Neuraminidase inhibitors are a class of antivirals used in the treatment of influenza A and B infections. The first commercially available agent was Zanamivir which was FDA approved in 1999. The first oral neuraminidase inhibitor was Oseltamivir (Tamiflu), also approved in 1999. All available neuraminidase inhibitors are analogues of sialic acid. Neuraminidase inhibitors efficacy has been subject to debate since they were first introduced. They are considered effective when given early, usually within the first 48h of an influenza infection.
Neuraminidase inhibitors prevent the release of influenza virions from an infected host cell. During the late stage of the influenza life cycle, newly synthesised viral envelope proteins are inserted into the infected host cell’s plasma membrane. The intracellular nucleocapsid containing the viral RNA approaches the viral envelope proteins initiating the viral budding from the host cell. The budding virion is attached to the host cell through cellular sialic acid glycoprotein and viral haemagglutinin sialic acid bonds. Viral neuraminidases cleave sialic acid which leads to the release of influenza virions from the host cell. Neuraminidase inhibitors competitively inhibit this viral enzyme preventing the release of virions. Mutations to the viral neuraminidase may reduce susceptibility to neuraminidase inhibitors but resistant strains are currently still rare.

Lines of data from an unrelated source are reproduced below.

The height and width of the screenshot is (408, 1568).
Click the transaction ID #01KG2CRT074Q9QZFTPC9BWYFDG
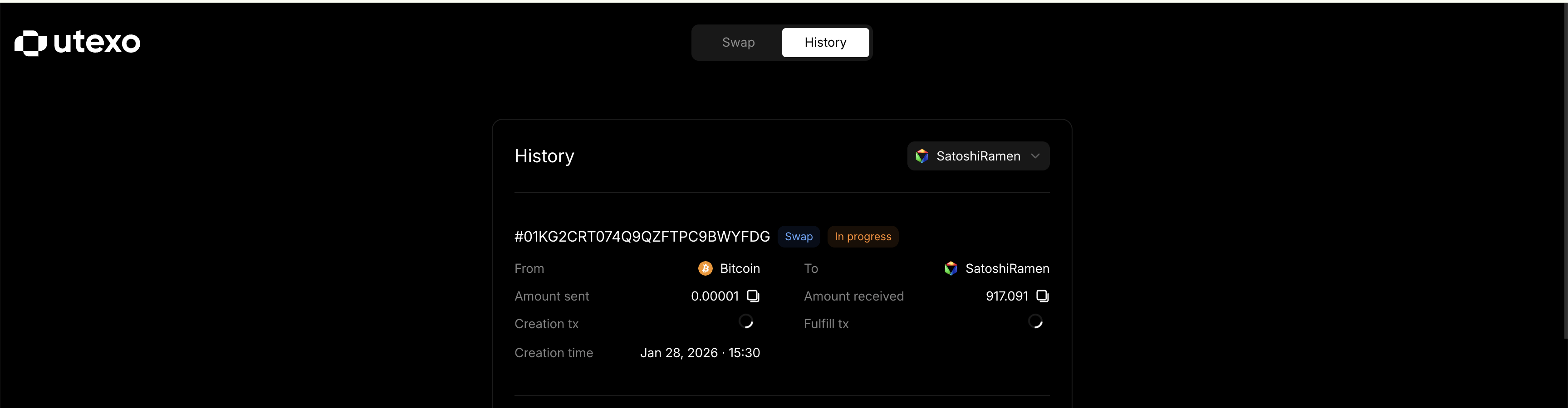coord(642,237)
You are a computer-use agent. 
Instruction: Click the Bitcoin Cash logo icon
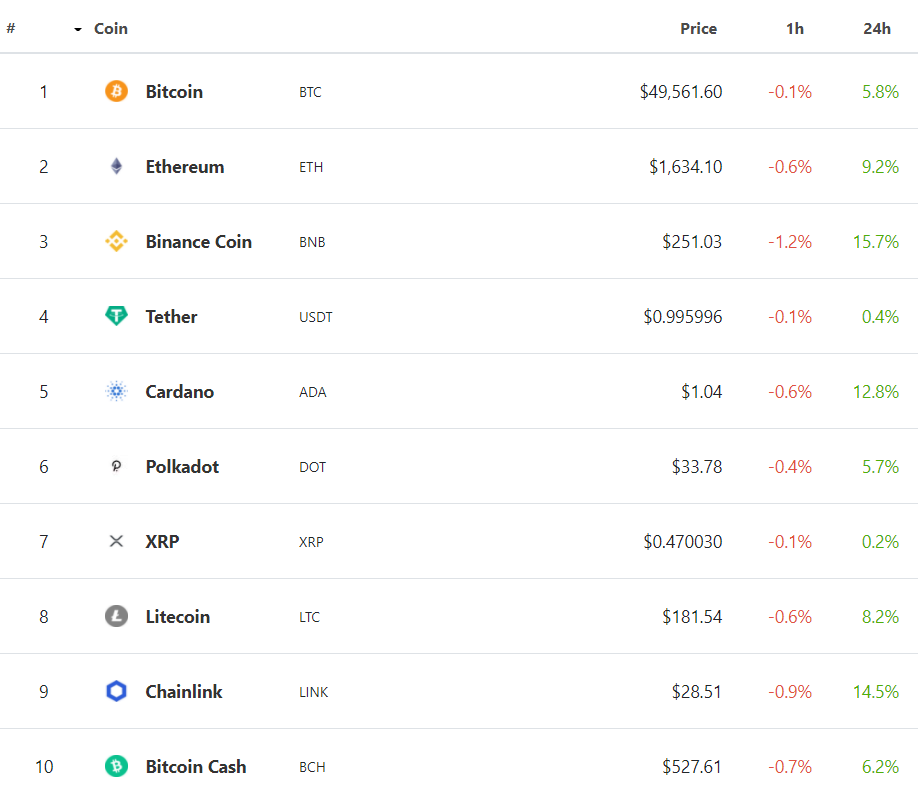pos(116,767)
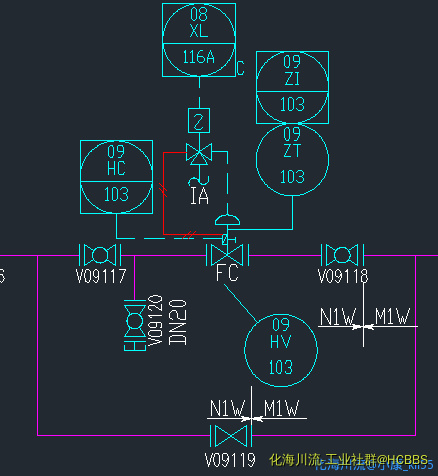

Oseltamivir is a prodrug which is hepatically metabolised to its active carboxylated form. Absorption from the gastrointestinal tract is rapid and bioavailability around 80%. Roughly 20% of Zanamivir is found in the blood stream after inhalation. Elimination half-life may be as short as 2h for Zanamivir, around 8h for the active metabolite of oseltamivir and up to 20h for peramivir. Major route of elimination for all neuraminidase inhibitors is via the kidneys.
Neuraminidase inhibitors are generally well-tolerated drugs. Gastrointestinal side effects may occur with all drugs in this class. Rare side effects include Steven-Johnson syndrome (oseltamivir), neutropenia (peramivir) and bronchospasm with inhaled zanamivir.